Lotte49 schrieb:Das war auch nicht meine Aussage.
Ich weiß, das war aber das, worum es mir ursprünglich ging.
Lotte49 schrieb:Ich würde mir nur wünschen, dass sie die Situation einfach mal überdenken würden. Die Ostsee ist für Buckelwale kaum navigierbar und auf einer Sandbank zu landen, kaum zu verhindern. Ein Buckelwal, der in der Ostsee strandet muss nicht zwangsläufig todsterbenskrank sein, wie uns dieser Wal gelehrt haben dürfte. Es wäre schön, wenn die Experten, die diese These bis heute hartnäckig vertreten, ohne die Möglichkeit des Verirrens und Nicht-Navigieren-Könnens auszusprechen, einfach mal sagen könnten: "Okay, so eindeutig wie wir zunächst dachten, war die Lage wohl nicht.
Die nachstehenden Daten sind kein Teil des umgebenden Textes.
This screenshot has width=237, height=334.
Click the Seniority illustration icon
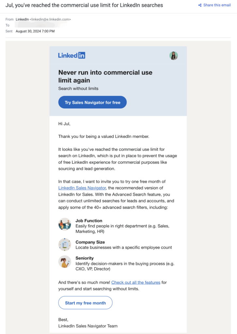pyautogui.click(x=65, y=261)
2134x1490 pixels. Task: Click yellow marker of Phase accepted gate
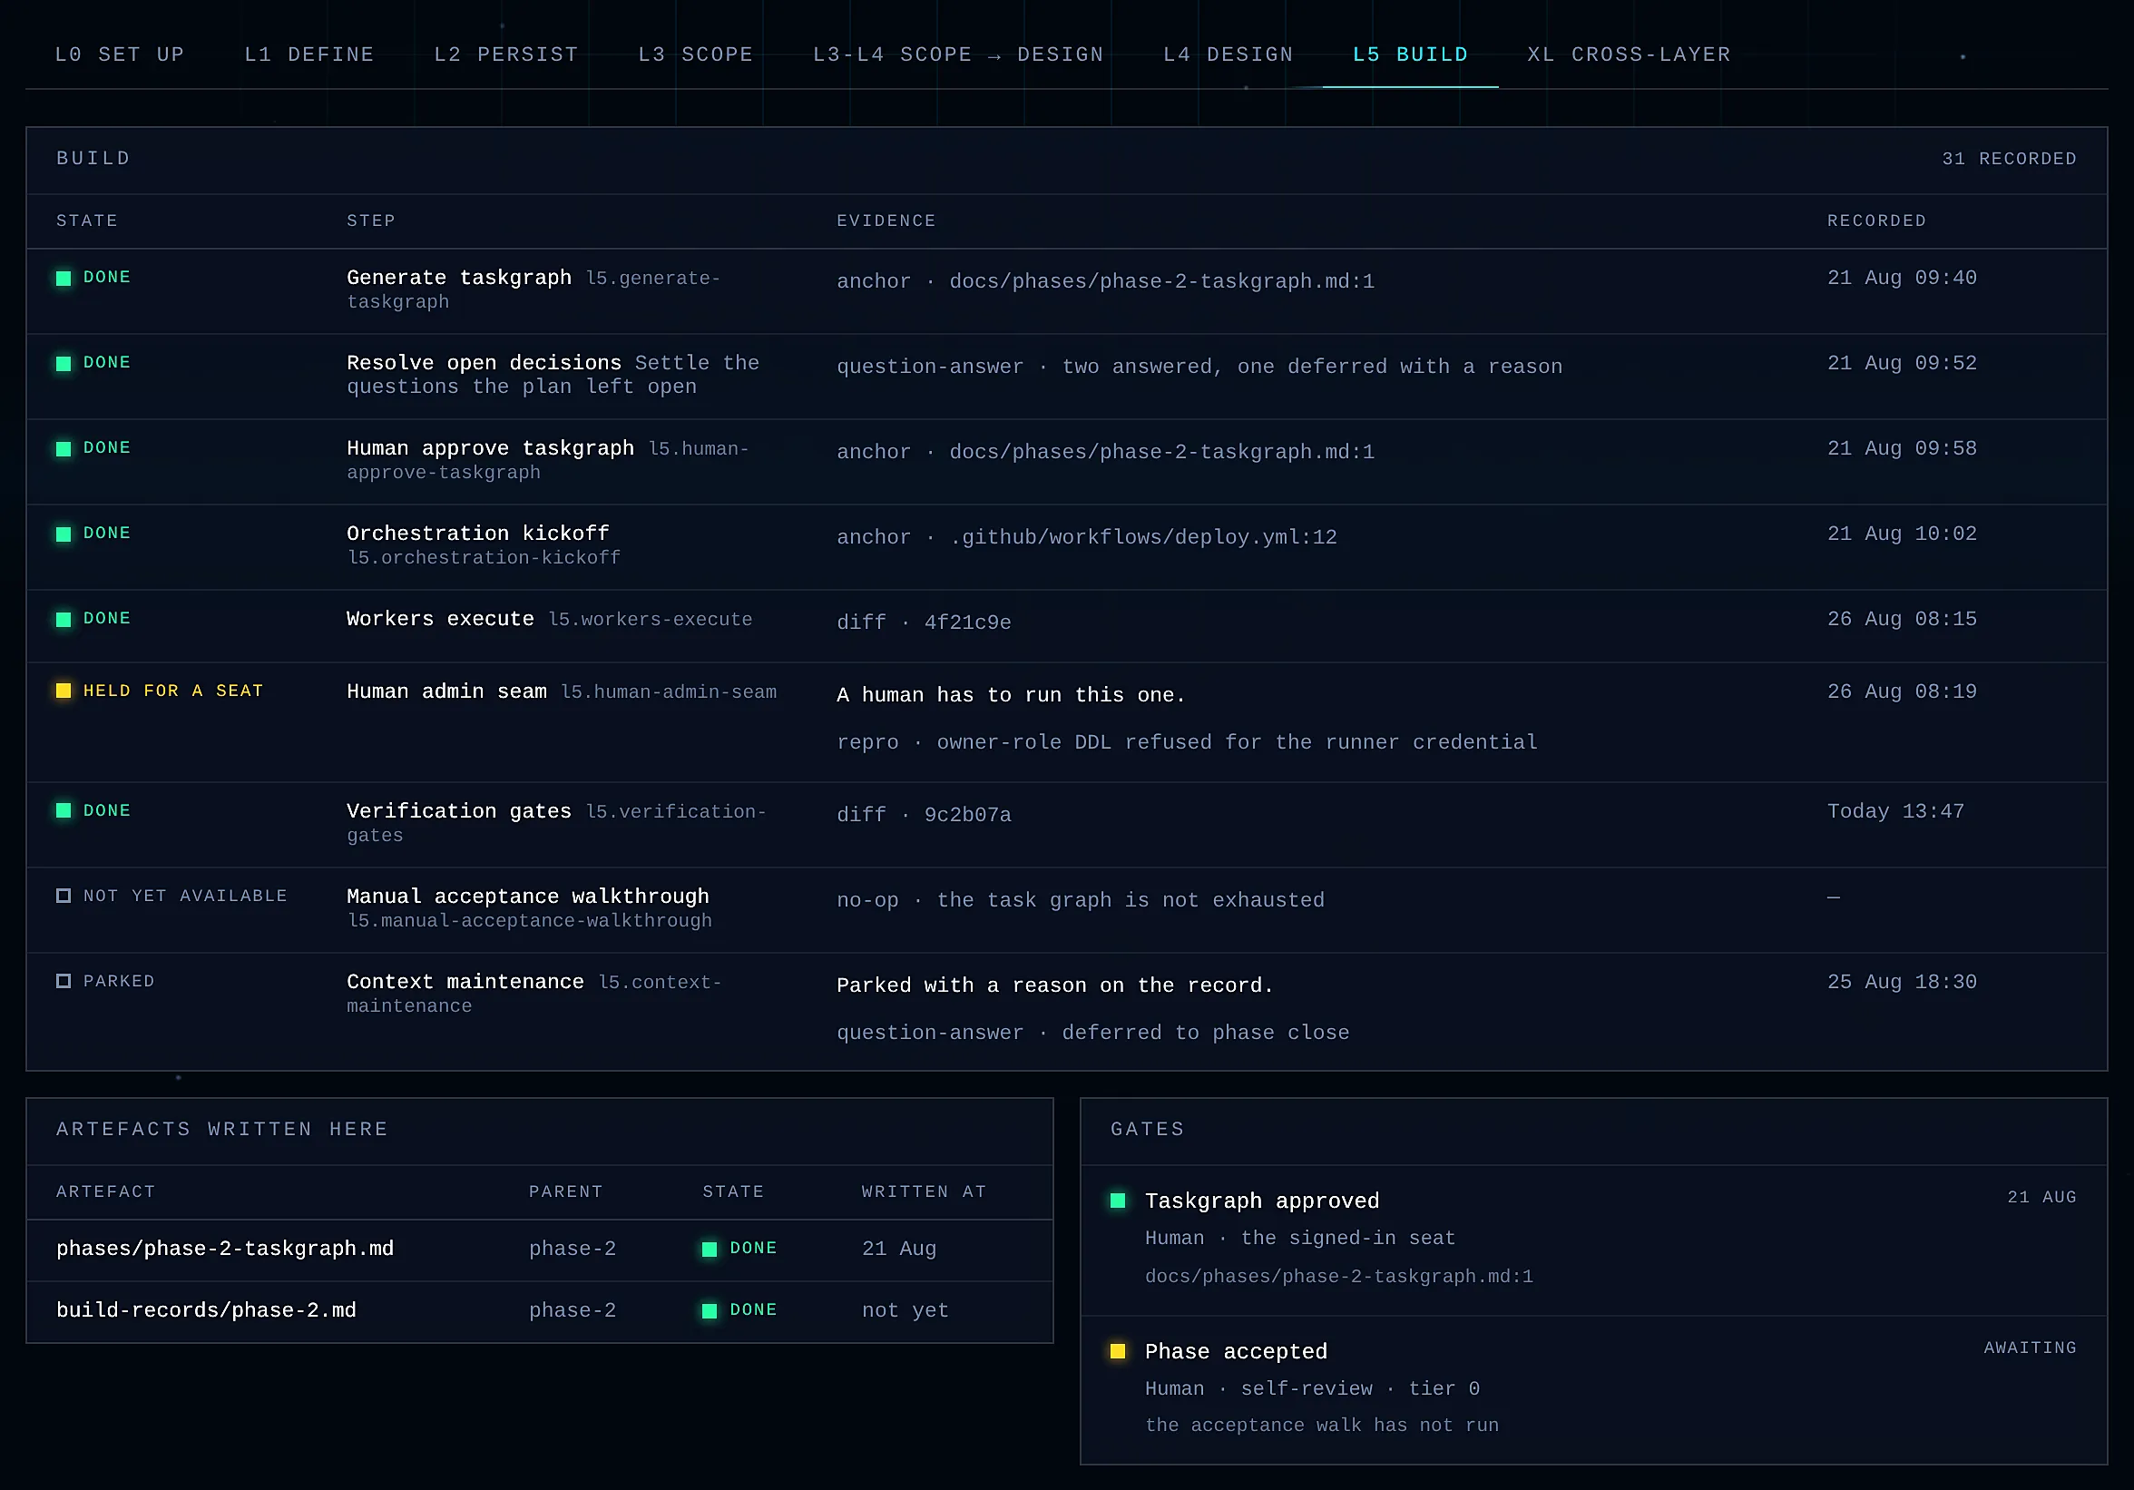pos(1118,1352)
Das müssen wir in Zukunft bedenken".
Ich sehe erhrlich gesagt bisher nicht, wo uns dieser Wal das gelehrt haben soll. Klar, er hat länger überlebt als erwartet. Aber was beweist uns das jetzt in Bezug auf seinen tatsächlichen Gesundheitszustand, seine weiteren Überlebenschancen oder die Frage, wie sehr ihn der Transport möglicherweise gequält hat? Das waren doch in erster Linie die Punkte, zu denen sich geäußert wurde.
Niemand hat gesagt „der Wal stirbt garantiert nächsten Donnerstag“.
Ich bin zwar kein Walexperte aber ganz ehrlich, wenn ein Wildtier dieser Größe sich ohne Gegenwehr in einen Metallkasten ziehen lässt und da tagelang friedlich liegen bleibt, spricht das aus meiner Sicht eher nicht dafür, dass es ihm gut geht.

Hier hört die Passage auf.